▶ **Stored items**

^^^^^^^^^^^^^^^^

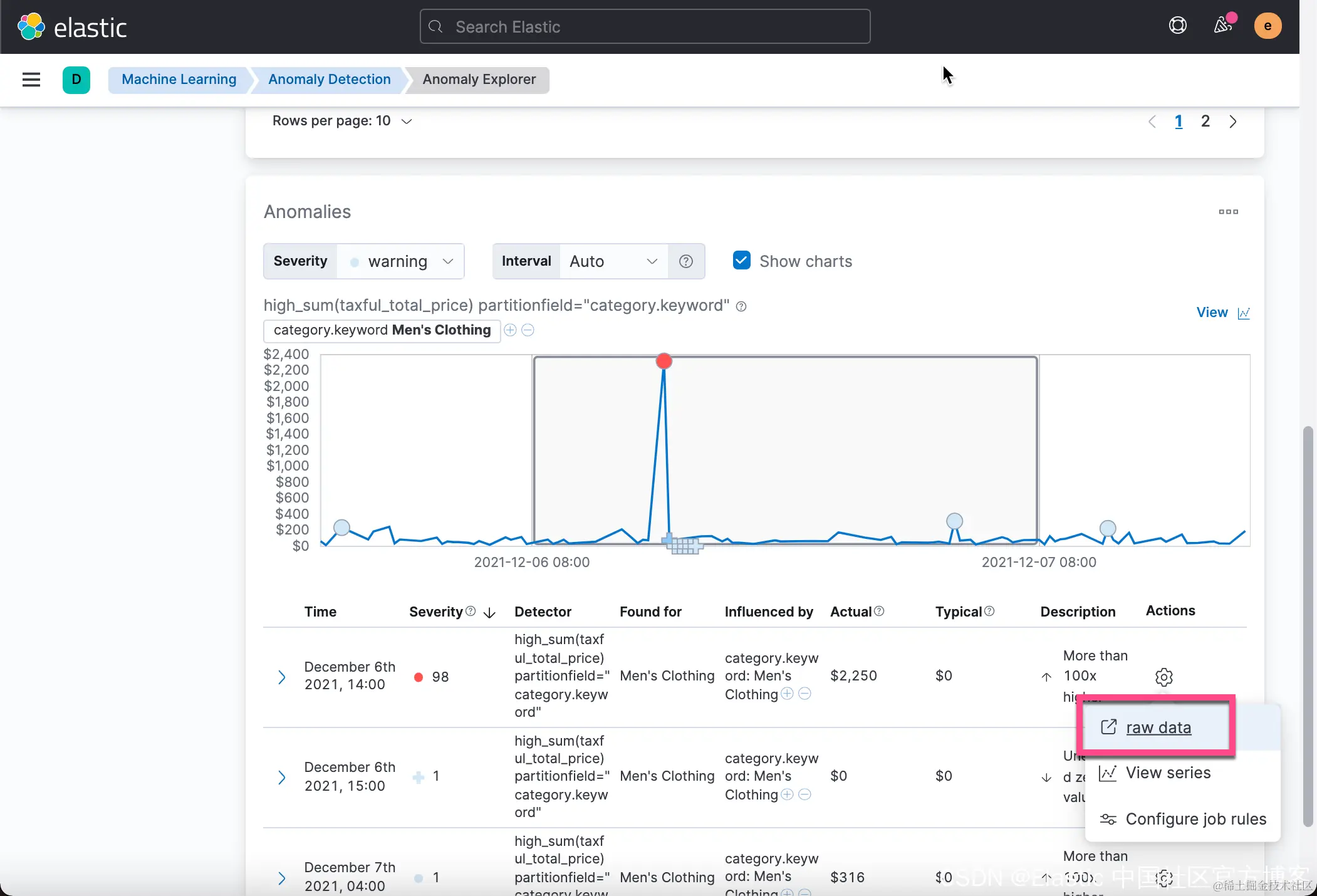The image size is (1317, 896).
Task: Select 'View series' from the actions menu
Action: point(1168,773)
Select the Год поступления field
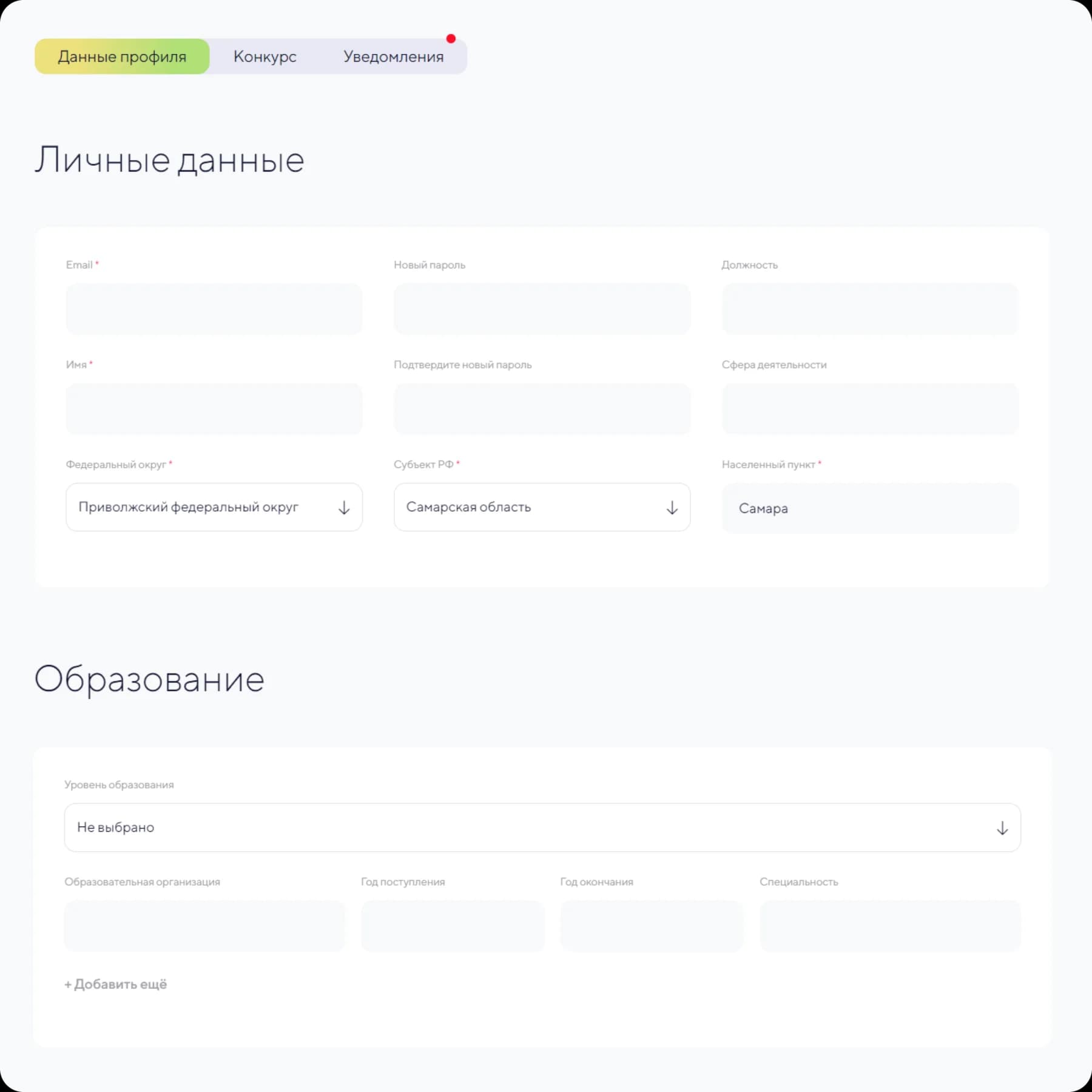This screenshot has width=1092, height=1092. 453,926
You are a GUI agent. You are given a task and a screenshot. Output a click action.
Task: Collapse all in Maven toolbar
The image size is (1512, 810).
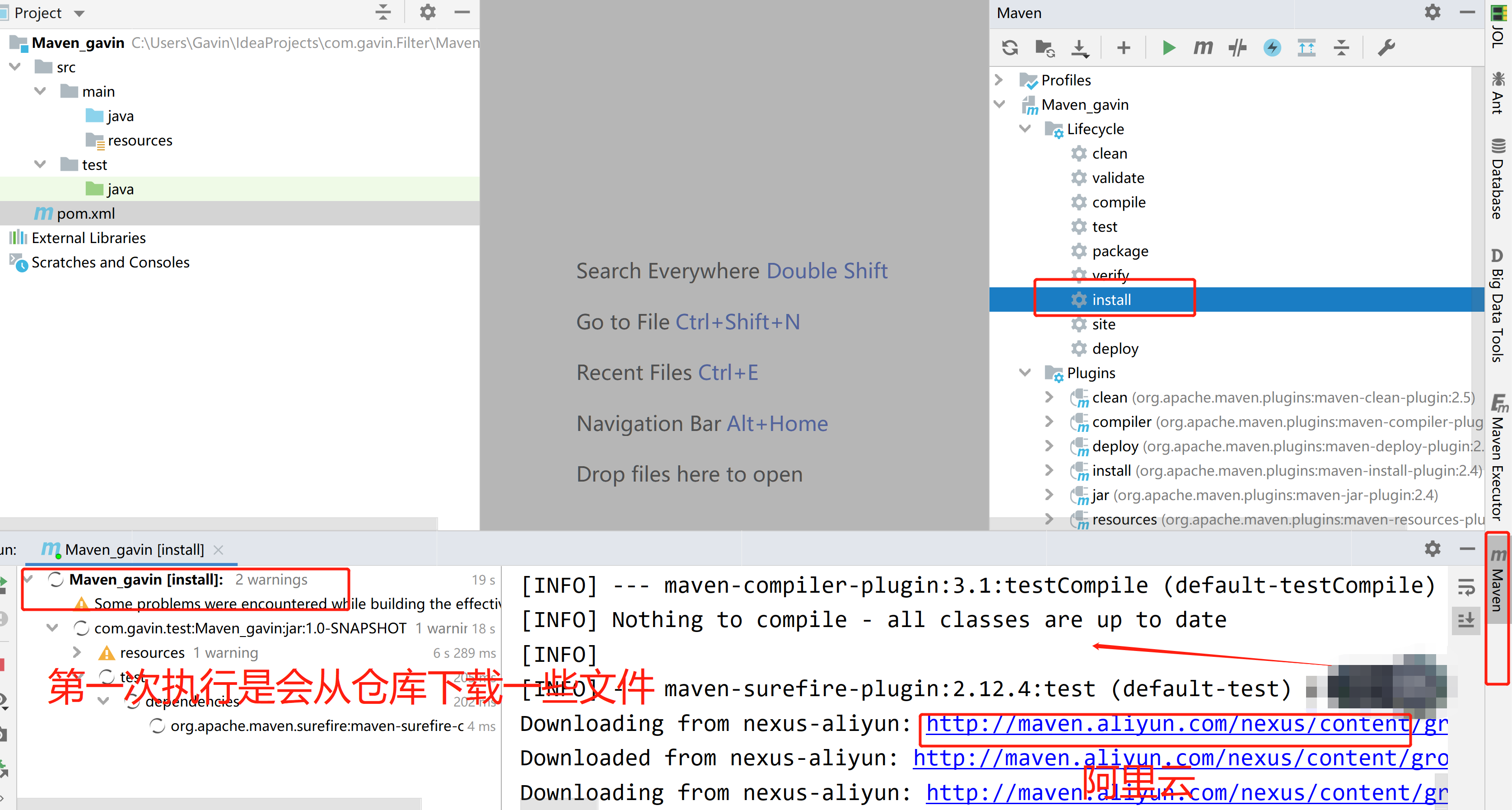(1341, 47)
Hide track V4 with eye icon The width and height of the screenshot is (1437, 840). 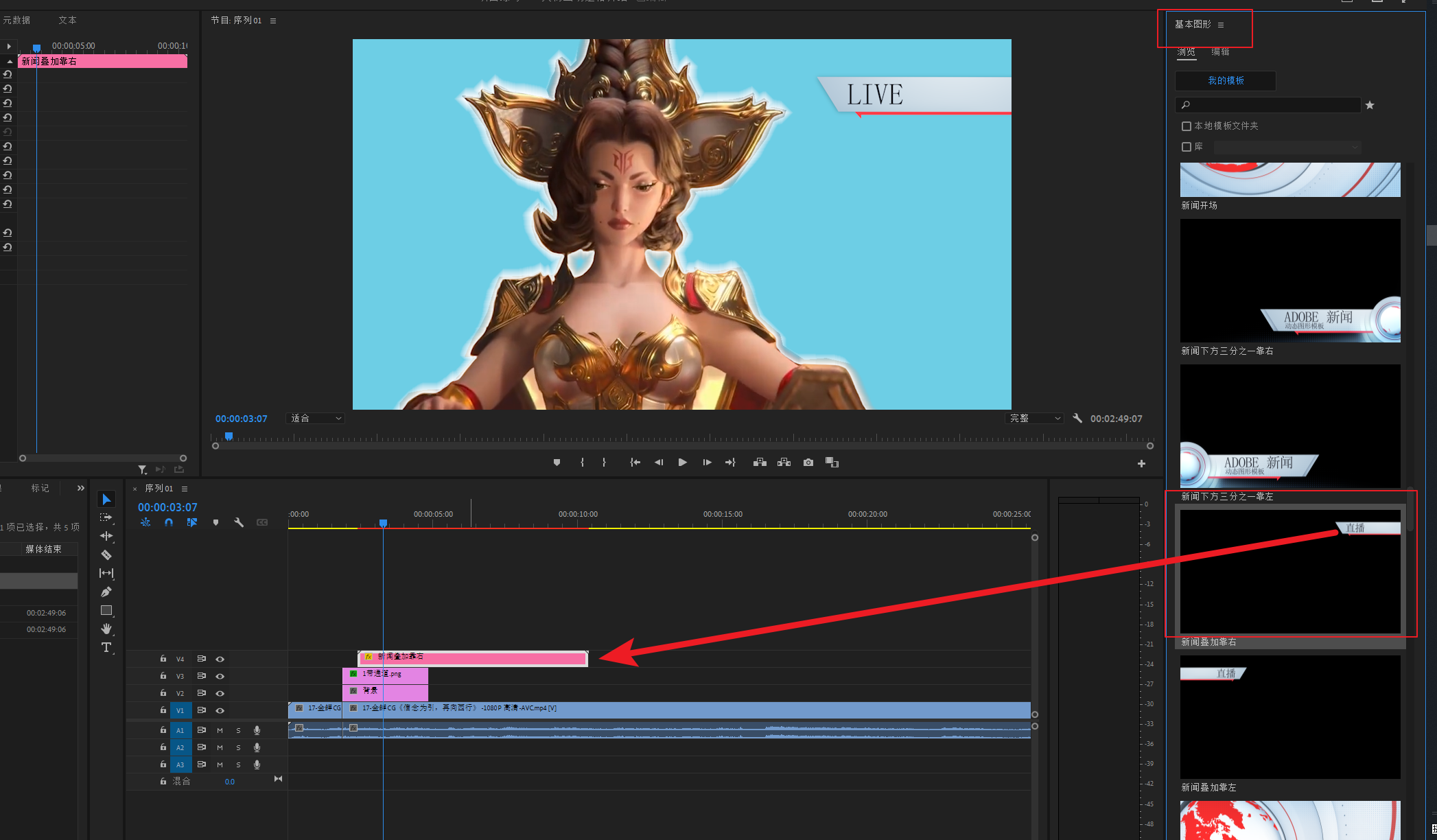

^^^^^^^^^^^^^^^^

▶ **THE TASK**
Your task is to reproduce exactly the lines running from the line that contains "Select the Год поступления field" to the end of the records, pictures excluded.

▶ **ANSWER**
Select the Год поступления field
This screenshot has width=1092, height=1092. 453,926
You are a GUI agent. You are given a task and a screenshot. Output a click action.
Task: Collapse all in Maven toolbar
The image size is (1512, 810).
(1341, 47)
Hide track V4 with eye icon The width and height of the screenshot is (1437, 840). 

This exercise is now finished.